I have taken to wearing a headscarf and balto around town. Women here wear three peices, a long coat called a balto, a scarf over their head, and most women wear something called a necab, which is the scarf that is worn over the face. Most nicabs are two parts-- a dark piece of cloth that covers the face and a sheerer cloth the can be pulled down over the eyes to completely cover everything. A lot of the women also wear gloves to hide every little piece of skin.

Now although I am against the idea of wearing this much (I think that the nicab is going a bit far) but I am more against the idea of being whisted at and stared at too. It does have it's moments, I will admit. One day I litterally managed to stop traffic while crossing the street.
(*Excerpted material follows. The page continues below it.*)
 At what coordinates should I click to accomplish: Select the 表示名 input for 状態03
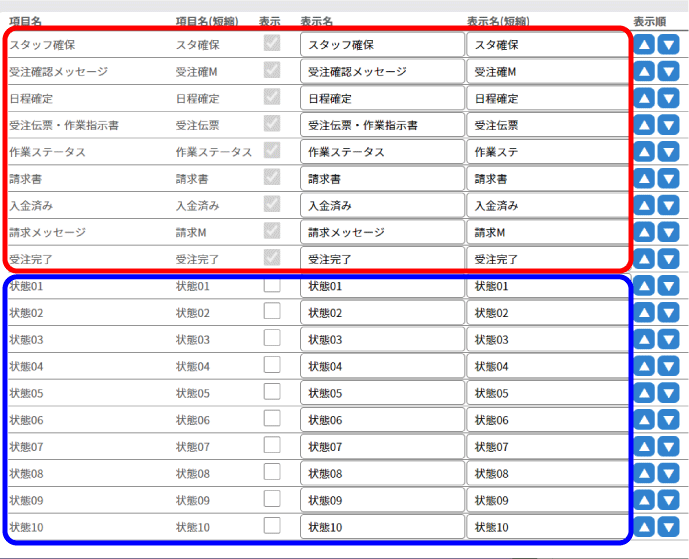pos(382,340)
And the other day I went out without covering and actually managed to cause an accident. On the other hand, I went out and some guy grabbed my right breast. I went to punch the guy but Sonia wouldn't let me.

Anyway, although my housemate Sonia tells me that I will get over it, I love the balto. It's the first time in about two years that I can walk around the street without getting stared at. It's really nice. My old Samoa friends can probably relate. The best part is that if I wear a nicab no one can tell that I am not even Arabic, espcaically if I am not walking. My favorite place to get take-out, a fasoulia place down the street, is ony accessable by walking right past the apartment of my asshole ex-boyfriend. So if I don't feel like dealing with the world I throw on the nicab and I doupt that even my mother would recognise me. The hardest part is not walking like an American but I am getting good at pulling even that off-- you just have to walk like you are afraid that something really big is about to fall on your head.

My students also seem to really enjoy my wearing a scarf, although I am not quite sure why. They got used to it very quickly as well. The other day I was teaching my YLNG students, and came up with an idea. These are the students, by the way, who had me scarfless for about a month. Anyway, I was teaching using words like first, next, finally, etc., and after having them teach me how to use my cell phone and open a coke bottle, I came up with the idea of having them show me how to put on my scarf. I reached up to unfasten it and my students freaked out before I even got a pin off. Some of them went so far as to cover their eyes, and most of them looked away. All of them yelled at me to stop. I reminded them that they had seen my hair about a million times but they seem to have forgotten.